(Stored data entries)
───
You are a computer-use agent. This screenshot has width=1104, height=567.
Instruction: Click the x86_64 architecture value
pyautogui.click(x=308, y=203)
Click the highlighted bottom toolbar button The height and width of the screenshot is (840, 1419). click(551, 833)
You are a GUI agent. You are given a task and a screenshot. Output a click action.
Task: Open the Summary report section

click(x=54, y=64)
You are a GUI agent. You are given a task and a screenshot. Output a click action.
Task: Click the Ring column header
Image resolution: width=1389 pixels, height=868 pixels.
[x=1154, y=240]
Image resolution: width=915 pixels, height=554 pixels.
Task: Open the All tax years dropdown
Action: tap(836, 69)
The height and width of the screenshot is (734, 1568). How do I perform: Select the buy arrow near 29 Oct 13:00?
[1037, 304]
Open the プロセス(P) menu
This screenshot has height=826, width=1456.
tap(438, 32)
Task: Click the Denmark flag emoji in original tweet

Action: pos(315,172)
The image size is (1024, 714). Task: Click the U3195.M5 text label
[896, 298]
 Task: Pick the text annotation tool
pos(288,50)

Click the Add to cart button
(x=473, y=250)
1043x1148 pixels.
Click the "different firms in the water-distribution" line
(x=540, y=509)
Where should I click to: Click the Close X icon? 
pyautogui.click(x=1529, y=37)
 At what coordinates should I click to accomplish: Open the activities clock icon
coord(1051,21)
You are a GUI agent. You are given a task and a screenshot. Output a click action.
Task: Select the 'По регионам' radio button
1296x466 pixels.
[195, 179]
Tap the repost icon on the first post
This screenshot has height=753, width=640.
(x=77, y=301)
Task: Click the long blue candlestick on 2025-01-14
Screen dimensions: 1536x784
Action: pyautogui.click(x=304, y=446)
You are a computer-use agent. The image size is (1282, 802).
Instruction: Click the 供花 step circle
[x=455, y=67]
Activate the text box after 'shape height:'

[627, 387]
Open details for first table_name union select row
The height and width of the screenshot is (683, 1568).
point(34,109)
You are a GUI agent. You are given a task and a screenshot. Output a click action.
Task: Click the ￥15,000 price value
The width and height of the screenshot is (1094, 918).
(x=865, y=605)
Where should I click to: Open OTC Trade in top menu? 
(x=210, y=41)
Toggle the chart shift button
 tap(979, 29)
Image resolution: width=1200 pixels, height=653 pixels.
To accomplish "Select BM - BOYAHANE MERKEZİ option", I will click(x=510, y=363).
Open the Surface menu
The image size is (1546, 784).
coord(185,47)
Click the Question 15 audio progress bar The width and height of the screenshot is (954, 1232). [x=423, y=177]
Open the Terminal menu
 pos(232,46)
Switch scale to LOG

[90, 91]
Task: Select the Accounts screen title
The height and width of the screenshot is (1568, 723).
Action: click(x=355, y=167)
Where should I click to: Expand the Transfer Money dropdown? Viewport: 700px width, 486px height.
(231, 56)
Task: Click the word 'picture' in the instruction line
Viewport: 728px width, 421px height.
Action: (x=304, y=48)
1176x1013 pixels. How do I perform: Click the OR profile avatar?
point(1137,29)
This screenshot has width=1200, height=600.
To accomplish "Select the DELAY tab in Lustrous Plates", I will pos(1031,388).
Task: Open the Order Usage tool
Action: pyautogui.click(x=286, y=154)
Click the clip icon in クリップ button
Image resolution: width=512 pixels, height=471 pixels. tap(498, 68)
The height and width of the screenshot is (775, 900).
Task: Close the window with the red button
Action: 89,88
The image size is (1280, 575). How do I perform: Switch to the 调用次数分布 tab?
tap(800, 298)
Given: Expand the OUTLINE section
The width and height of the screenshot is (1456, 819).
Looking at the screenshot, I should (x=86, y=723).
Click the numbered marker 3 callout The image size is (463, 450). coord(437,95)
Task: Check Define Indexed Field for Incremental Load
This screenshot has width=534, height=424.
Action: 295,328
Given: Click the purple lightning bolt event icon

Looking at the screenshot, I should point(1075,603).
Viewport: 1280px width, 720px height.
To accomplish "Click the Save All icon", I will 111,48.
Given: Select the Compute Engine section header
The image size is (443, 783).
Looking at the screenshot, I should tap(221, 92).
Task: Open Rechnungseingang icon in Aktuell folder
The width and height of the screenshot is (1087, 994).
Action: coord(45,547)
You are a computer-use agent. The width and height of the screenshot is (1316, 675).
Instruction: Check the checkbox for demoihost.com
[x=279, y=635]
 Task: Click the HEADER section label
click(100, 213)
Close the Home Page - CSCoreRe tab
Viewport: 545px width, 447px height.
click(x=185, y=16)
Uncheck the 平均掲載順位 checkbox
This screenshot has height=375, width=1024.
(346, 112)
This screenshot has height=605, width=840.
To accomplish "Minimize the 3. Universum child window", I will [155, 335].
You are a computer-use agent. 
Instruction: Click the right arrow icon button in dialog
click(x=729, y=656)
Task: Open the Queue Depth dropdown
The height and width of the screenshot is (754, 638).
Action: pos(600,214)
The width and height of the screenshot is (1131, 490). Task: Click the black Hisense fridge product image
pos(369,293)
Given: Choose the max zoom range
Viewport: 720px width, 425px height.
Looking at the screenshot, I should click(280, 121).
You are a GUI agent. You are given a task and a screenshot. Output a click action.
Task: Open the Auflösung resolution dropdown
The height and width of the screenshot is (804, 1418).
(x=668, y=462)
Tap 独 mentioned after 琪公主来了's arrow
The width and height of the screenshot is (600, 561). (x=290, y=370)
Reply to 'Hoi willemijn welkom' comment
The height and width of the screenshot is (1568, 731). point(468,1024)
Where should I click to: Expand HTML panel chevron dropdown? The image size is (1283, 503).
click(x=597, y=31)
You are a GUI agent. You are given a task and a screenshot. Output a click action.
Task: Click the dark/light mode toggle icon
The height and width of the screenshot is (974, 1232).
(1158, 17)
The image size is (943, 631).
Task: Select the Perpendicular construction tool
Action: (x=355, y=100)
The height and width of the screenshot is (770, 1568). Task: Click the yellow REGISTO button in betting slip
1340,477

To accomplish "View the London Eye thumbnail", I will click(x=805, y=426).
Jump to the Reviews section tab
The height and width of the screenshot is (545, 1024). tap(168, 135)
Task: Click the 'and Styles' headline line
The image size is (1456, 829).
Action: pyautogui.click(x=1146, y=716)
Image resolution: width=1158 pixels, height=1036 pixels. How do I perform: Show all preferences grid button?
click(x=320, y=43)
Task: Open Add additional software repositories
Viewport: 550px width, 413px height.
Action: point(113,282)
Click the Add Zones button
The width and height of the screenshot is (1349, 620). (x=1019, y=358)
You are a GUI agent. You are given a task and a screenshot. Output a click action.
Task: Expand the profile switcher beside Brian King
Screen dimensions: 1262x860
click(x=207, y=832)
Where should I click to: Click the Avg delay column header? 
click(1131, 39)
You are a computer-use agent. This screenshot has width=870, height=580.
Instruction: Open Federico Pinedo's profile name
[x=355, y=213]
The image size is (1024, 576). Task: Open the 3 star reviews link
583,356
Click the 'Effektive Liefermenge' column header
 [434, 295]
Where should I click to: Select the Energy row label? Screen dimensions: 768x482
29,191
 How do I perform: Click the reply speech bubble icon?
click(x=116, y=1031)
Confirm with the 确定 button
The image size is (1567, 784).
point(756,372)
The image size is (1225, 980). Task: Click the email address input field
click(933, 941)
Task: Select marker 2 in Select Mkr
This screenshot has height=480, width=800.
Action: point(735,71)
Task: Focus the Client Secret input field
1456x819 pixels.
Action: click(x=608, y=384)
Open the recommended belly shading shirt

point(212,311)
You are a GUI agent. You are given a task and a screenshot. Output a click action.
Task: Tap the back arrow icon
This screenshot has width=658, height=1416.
───
◆ THE PROBLEM
Your task is to restate, word for word, only those lines above that fall between the line holding "Reply to 'Hoi willemijn welkom' comment" and the line holding "Task: Click the dark/light mode toggle icon", inclusive.

◆ RESPONSE BELOW
Reply to 'Hoi willemijn welkom' comment
The height and width of the screenshot is (1568, 731). point(468,1024)
Where should I click to: Expand HTML panel chevron dropdown? The image size is (1283, 503).
click(x=597, y=31)
You are a GUI agent. You are given a task and a screenshot. Output a click action.
Task: Click the dark/light mode toggle icon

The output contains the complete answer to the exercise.